Howard'sMyHero over 4 years ago
Baloney plug … affectionately known as Pepto-Meatball …!
Zebrastripes over 4 years ago
After all these posts, there are no more words to describe…..I’m having an asthsma attack from laughing so had! LOVE IT!
Larry Miller Premium Member over 4 years ago
I hope they didn’t swap it out with a phony.
Brass Orchid Premium Member over 4 years ago
6 .
So, which way to go? Both near consensus nodes are upside down how I see it. And there seem to be millipedes, also crawling the strands. Some strands lead to other astral spiders farther away. Did I originate in one of those, getting stuck here because of an unresolved choice between these two nodes? Am I a millipede? Not relevant now. I need to drop back into reality. I don’t know if I’ve been here a minute or a century. Will either of these nodes be better than the one I left? I should have gotten a better handle on what I was doing before setting out. Who talked me into this, anyway? Oh yeah… it was me. Well, if I succeed in a lateral move this time, I can do it again. Now that I’m calmed down, I can see the spiders moving as reality changes by consensus. It doesn’t really change. They occupy a different space within all probabilities. It’s like Schroeder’s ferret, or whatever. Guess I’ll just jump and hope for a happy landing.
InquireWithin over 4 years ago
When it comes to woodcuts, they cut it the wurst of all. Far worse than cold cuts. But his millennialpede friends don’t mind because diversity. (You want some cheese with that whine? You can cut that, too. And make me a sandwich.)
*Space Madness* over 4 years ago
Cut a piece of HORSE COCK for my guests. The slice of baloney in my kitchen.
Radish... over 4 years ago
Astral travel for the anal retentive.
6turtle9 over 4 years ago
Epiphanous moments are not uncommon when practicing Plummage Yoga, and some claim to enter as if a caterpillar only to be transformed into frog knows what. Others might say it is faster to just lick a toad, but you can’t argue with results, I mean, just look at the cute little guy, his wings all aglow in the plumage mist. If this doesn’t convince you to drink the tang, well, there really is no hope for you. Lame.
Meh~tdology, fka Pepelaputr over 4 years ago
After mucho problems with the ol’ PC (they always seemed to occur just before the weekend), Fishnet Friday has returned.
https://nazztea.tumblr.com/tagged/Fishnet-Friday
Sisyphos over 4 years ago
Heigh ho, heigh ho, a-hallucinating we shall go, in the merry, merry padded room-o!
The walls and/or floors are crawling with nasty-looking millipedes! And, methane-jet-propelled as I am, I note that some friggin’ one has stolen my ceremonial baloney plug! Tain’t fair!
Oh, nurse! Is it time for my lameness medications yet? I can hardly wait! I may jet off….

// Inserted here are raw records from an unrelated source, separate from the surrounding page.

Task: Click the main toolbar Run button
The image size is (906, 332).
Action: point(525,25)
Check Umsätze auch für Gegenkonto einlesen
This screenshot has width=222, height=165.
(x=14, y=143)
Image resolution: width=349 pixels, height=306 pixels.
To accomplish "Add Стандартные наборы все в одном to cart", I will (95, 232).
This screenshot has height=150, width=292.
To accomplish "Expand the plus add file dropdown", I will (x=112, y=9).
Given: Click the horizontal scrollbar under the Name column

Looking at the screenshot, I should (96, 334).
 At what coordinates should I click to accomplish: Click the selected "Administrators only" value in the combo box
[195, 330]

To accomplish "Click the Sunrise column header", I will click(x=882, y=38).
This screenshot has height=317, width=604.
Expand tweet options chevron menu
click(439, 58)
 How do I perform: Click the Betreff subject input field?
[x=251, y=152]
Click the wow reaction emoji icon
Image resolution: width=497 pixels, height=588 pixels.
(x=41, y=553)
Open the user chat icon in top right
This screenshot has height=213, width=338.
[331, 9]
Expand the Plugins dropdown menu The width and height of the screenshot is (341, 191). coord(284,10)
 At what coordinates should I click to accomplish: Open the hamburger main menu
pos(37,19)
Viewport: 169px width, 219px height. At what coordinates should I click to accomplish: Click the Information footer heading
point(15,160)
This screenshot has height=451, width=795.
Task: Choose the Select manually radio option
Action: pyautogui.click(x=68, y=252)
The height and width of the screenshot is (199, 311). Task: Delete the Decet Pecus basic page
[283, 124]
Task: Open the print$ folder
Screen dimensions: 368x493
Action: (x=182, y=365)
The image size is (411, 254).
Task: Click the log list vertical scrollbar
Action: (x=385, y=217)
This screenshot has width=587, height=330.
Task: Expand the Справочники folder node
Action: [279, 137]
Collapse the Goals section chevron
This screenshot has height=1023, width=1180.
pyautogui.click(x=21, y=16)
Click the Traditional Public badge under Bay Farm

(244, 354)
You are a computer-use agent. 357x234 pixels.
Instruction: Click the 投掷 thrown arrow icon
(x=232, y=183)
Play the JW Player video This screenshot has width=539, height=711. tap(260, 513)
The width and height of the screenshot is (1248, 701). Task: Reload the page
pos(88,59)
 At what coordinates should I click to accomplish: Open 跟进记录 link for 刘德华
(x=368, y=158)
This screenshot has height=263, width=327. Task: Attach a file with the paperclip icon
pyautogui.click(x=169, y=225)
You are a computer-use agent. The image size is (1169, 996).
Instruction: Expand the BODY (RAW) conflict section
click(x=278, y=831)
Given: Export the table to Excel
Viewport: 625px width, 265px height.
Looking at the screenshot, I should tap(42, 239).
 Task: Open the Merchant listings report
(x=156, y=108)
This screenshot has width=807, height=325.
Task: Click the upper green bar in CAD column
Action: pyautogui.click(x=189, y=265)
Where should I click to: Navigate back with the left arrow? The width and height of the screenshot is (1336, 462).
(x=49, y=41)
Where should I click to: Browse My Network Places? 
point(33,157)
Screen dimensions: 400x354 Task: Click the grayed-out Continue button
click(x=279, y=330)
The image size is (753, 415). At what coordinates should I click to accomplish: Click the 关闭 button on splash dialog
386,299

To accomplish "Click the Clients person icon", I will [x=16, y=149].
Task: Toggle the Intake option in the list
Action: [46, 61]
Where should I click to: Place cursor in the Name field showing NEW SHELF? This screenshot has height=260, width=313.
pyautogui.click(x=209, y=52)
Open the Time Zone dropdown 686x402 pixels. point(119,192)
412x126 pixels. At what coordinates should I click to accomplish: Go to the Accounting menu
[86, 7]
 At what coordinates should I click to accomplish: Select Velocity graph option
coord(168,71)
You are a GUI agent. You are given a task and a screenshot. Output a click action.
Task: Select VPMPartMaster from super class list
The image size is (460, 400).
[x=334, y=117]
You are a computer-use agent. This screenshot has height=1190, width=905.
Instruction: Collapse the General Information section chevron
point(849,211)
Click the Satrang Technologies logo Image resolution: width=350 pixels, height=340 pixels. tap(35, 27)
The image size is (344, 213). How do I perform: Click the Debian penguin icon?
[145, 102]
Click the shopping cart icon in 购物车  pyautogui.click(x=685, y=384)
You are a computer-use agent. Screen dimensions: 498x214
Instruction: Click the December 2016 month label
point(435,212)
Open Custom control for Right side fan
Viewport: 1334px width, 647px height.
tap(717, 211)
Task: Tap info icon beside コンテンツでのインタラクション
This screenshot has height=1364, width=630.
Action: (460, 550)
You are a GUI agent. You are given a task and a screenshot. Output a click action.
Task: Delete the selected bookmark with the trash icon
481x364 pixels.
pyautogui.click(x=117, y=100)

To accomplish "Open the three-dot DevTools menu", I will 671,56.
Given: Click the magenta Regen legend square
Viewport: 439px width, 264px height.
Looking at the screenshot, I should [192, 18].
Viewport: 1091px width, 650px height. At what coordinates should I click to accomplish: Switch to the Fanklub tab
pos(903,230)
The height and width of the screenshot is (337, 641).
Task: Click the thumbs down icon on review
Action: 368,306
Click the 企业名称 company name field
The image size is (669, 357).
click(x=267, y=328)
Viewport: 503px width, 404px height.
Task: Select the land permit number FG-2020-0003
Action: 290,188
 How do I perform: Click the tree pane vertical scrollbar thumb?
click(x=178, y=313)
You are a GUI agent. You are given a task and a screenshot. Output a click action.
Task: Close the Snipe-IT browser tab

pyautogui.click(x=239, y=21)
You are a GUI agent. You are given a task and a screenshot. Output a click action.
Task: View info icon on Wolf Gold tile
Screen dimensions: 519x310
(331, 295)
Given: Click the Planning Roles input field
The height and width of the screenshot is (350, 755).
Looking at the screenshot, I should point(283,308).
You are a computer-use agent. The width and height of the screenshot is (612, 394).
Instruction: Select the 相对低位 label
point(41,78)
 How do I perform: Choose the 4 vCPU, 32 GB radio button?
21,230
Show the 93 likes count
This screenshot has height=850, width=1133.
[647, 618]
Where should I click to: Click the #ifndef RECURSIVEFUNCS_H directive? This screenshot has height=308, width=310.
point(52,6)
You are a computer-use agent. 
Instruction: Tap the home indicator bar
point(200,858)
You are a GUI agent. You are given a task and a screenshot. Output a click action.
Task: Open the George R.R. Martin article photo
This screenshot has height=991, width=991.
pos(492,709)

*Space Madness* over 4 years ago
This guy did not know ….
Stick an unlit cigar up the pooper to quit smoking..
See buddy you are still smoking..
*Space Madness* over 4 years ago
Ever hear the Bronx Cheer or Raspberry out your New York cigar butt crack?
3hourtour Premium Member over 4 years ago
…anvil baloney plugs were the rage with the private dicks of the Holmes/ Watson era…
…the thought being that the daily experice with the device…
…along with a mixture of morphine and cocaine…
…readied the user to identify lies…
…there seem to be some truth to not letting them blow smoke up your arsenic and old lace…
…The reason the experience did not make the books was twofold…
…number one: Moriarty was the most successful user…
…and number 2:…
…well, you couldn’t go number two…
…the children…
…the children…
*Space Madness* over 4 years ago
Very Interesting butt knot..
I would throw some bennies up there for jet packed fuel.
Babababenny and the jets.
Elton John
*Space Madness* over 4 years ago
Lead a bald man by putting a sticky note on his head.
Ray_C over 4 years ago
Does this mean that he can now perform the Baloney Ceremony?
Sisyphos over 4 years ago
Jet-propelling me topsy-turvy!
*Space Madness* over 4 years ago
This guy could be the future Wizard Of Wall Street! Buy and Sell and never fail on this marked trail…
*Space Madness* over 4 years ago
Up the ding dong and play ping pong with bang a chong all night long in hong kong holding the rights to the 1 hit bong looking at her hiked up thong before she’s gone not doing the wrong song hiding his baloney plug with kitchen tongs in the land of zong.